> WHAT IS EXPECTED: Would you print the entire listing exactly, leaving nothing out?

> THE DATA:
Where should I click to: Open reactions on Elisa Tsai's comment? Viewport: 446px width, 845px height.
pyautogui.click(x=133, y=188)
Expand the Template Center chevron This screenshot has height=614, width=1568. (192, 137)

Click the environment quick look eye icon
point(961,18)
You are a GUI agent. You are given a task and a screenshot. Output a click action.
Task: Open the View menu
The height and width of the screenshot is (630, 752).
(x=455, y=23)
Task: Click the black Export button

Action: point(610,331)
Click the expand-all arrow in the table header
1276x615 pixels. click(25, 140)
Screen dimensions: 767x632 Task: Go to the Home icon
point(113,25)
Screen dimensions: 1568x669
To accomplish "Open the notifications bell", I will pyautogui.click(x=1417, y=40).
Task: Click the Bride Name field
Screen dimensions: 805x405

> FINAL ANSWER:
Where should I click to: Open reactions on Elisa Tsai's comment? Viewport: 446px width, 845px height.
pyautogui.click(x=133, y=188)
Expand the Template Center chevron This screenshot has height=614, width=1568. (192, 137)

Click the environment quick look eye icon
point(961,18)
You are a GUI agent. You are given a task and a screenshot. Output a click action.
Task: Open the View menu
The height and width of the screenshot is (630, 752).
(x=455, y=23)
Task: Click the black Export button

Action: point(610,331)
Click the expand-all arrow in the table header
1276x615 pixels. click(25, 140)
Screen dimensions: 767x632 Task: Go to the Home icon
point(113,25)
Screen dimensions: 1568x669
To accomplish "Open the notifications bell", I will pyautogui.click(x=1417, y=40).
Task: Click the Bride Name field
Screen dimensions: 805x405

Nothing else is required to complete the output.